**Source data**
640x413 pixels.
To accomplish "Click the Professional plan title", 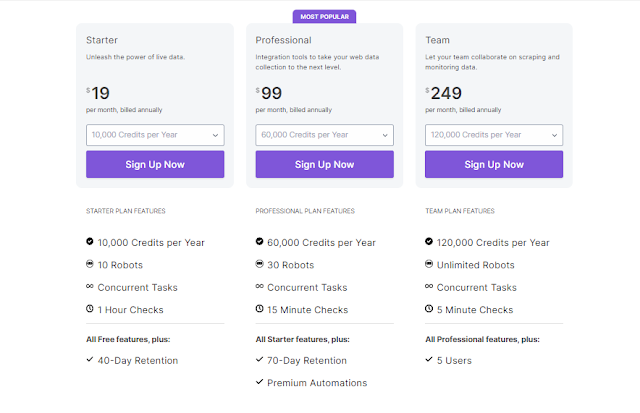I will click(284, 41).
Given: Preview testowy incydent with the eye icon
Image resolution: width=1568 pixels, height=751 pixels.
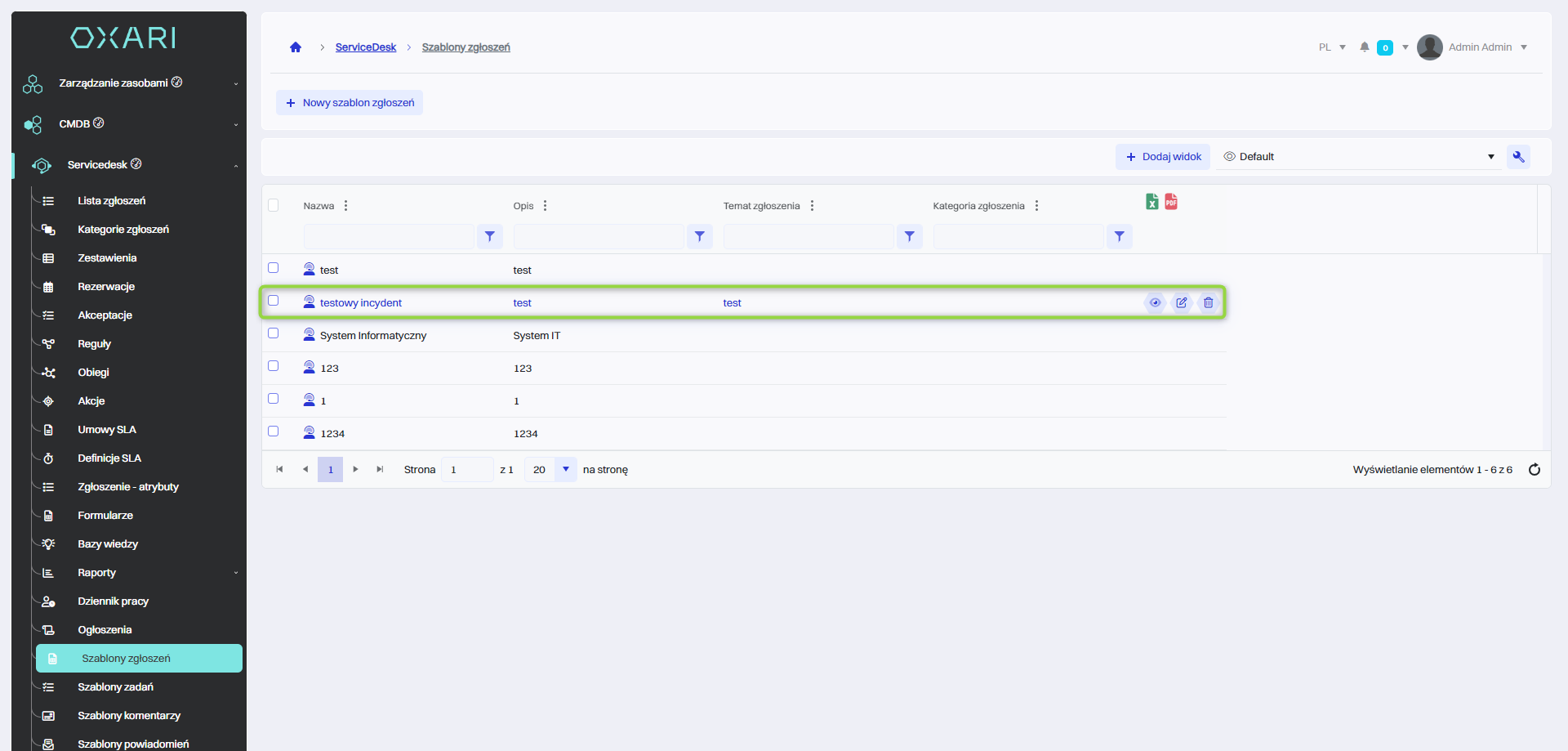Looking at the screenshot, I should pyautogui.click(x=1155, y=303).
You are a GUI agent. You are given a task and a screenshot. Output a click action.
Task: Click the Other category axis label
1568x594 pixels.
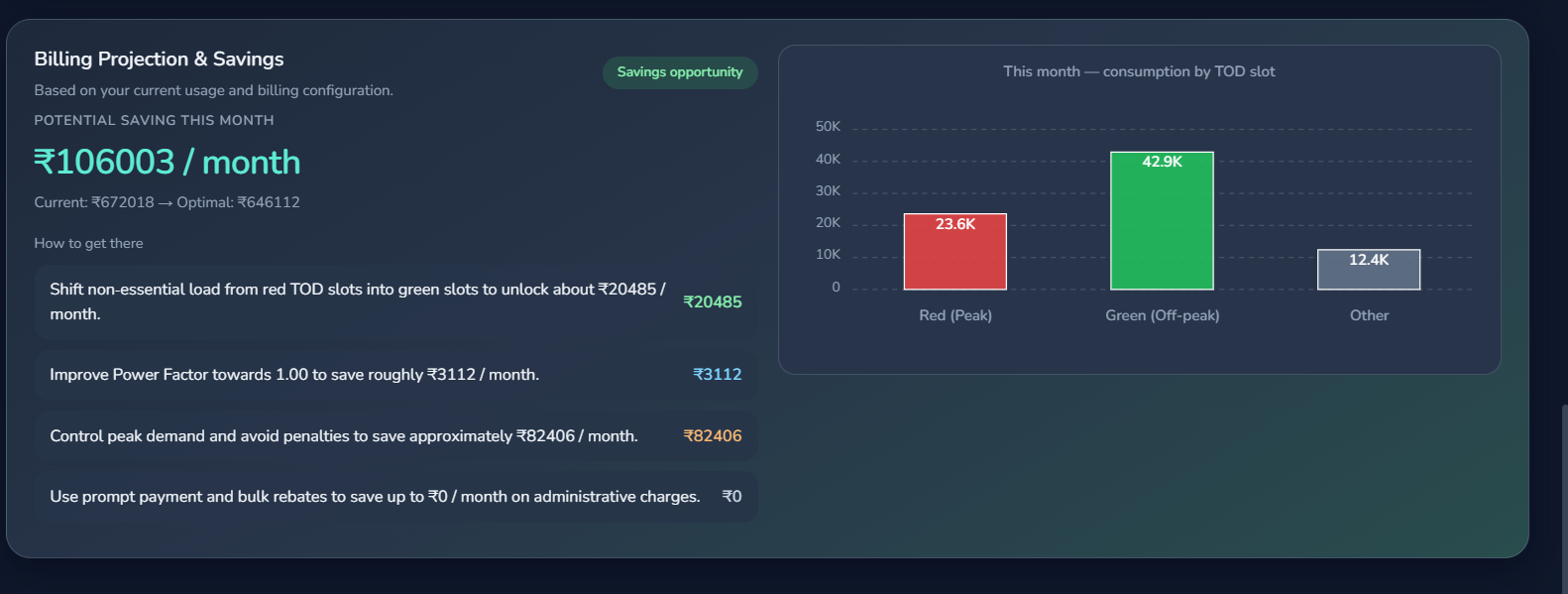(x=1368, y=314)
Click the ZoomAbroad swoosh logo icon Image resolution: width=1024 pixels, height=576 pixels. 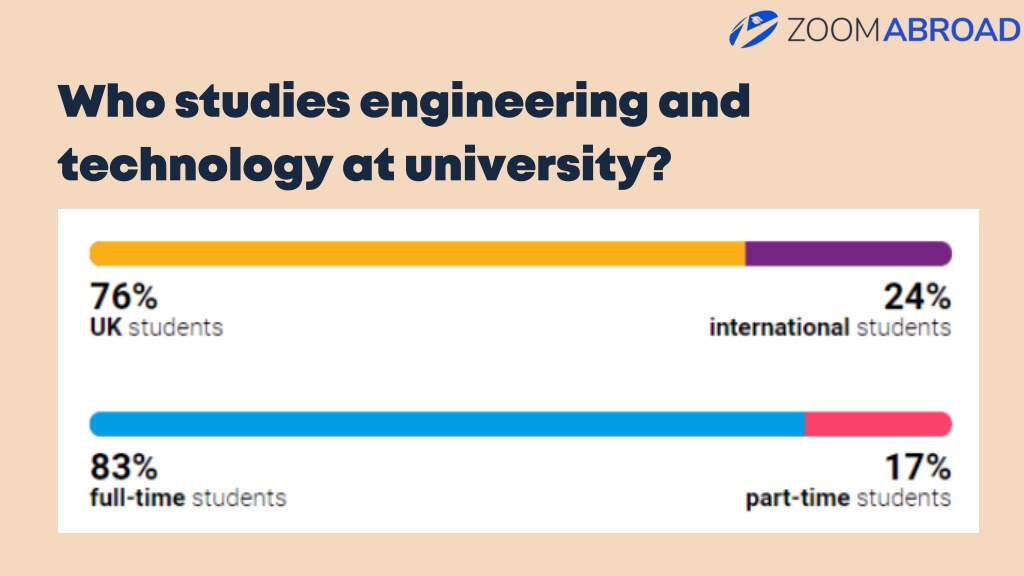click(753, 29)
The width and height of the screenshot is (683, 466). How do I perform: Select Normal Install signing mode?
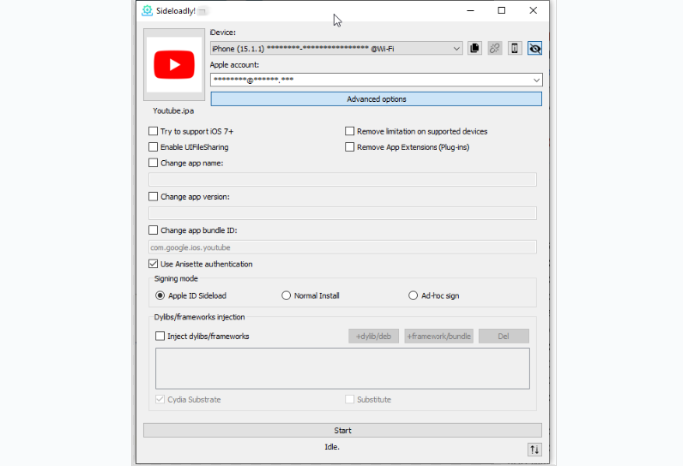287,296
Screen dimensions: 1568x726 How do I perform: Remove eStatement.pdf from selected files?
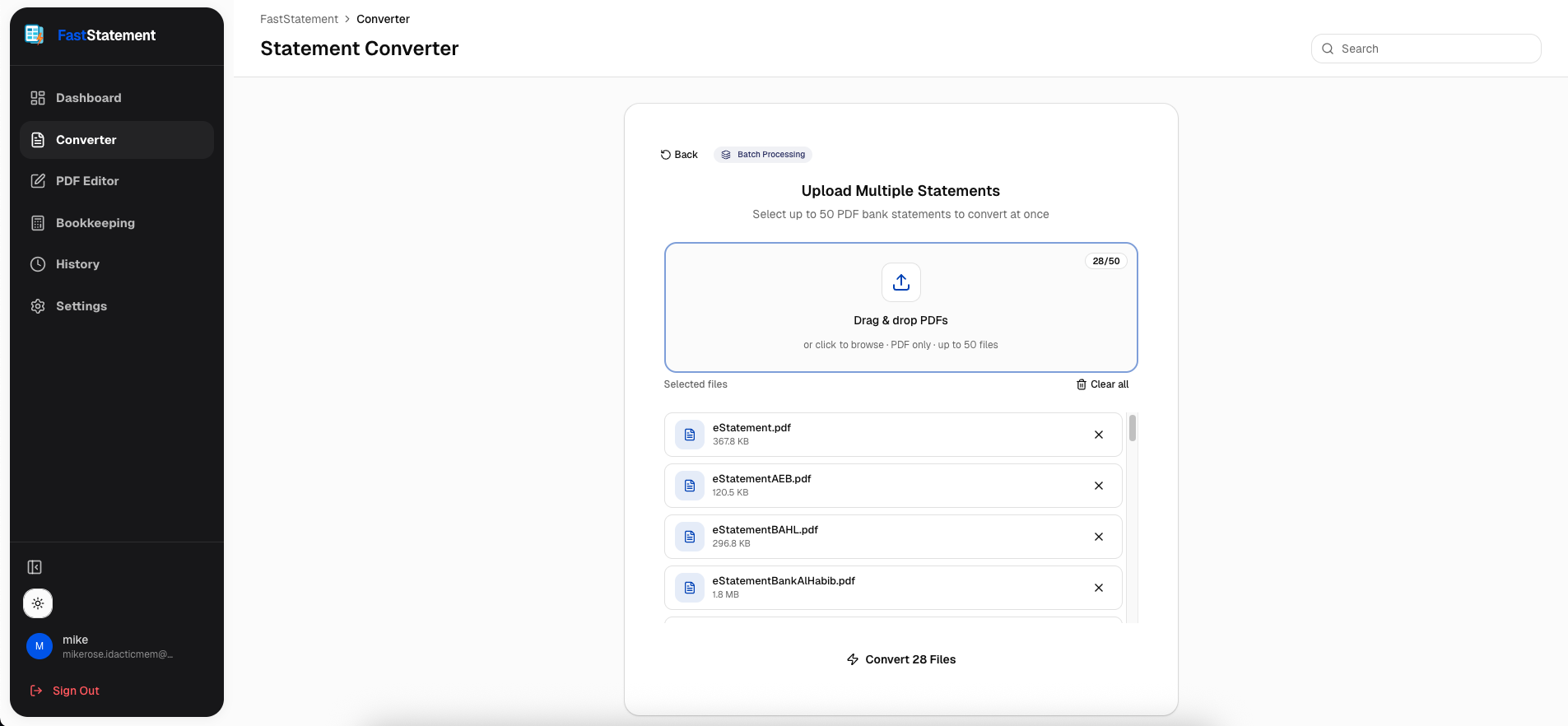pos(1098,435)
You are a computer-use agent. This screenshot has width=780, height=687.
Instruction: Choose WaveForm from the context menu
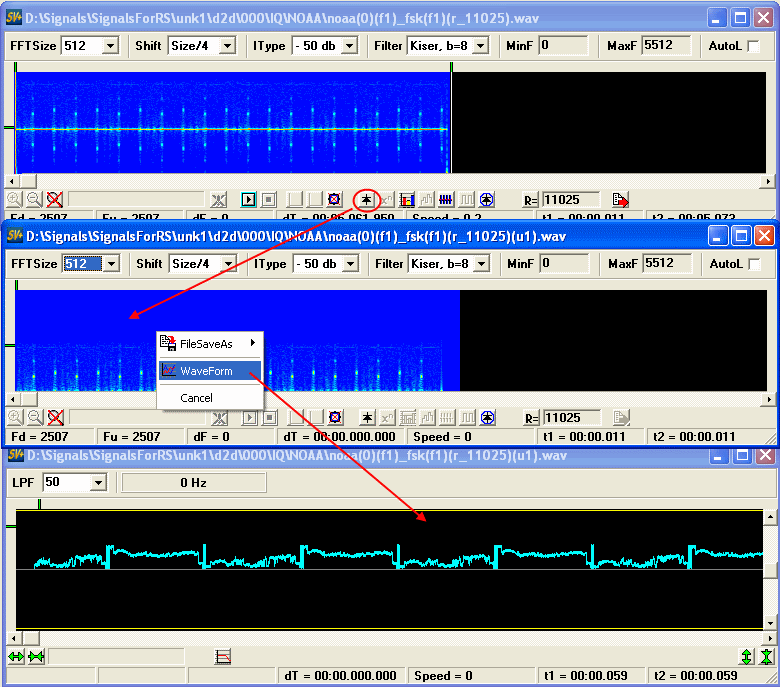(x=206, y=371)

**Task item**
Wherever the string "agent" appears in the data above, copy the line it sits in.

**Answer for the task**
You are a GUI agent. You are given a task and a screenshot. Output a click action.
You are a computer-use agent. This screenshot has width=780, height=687.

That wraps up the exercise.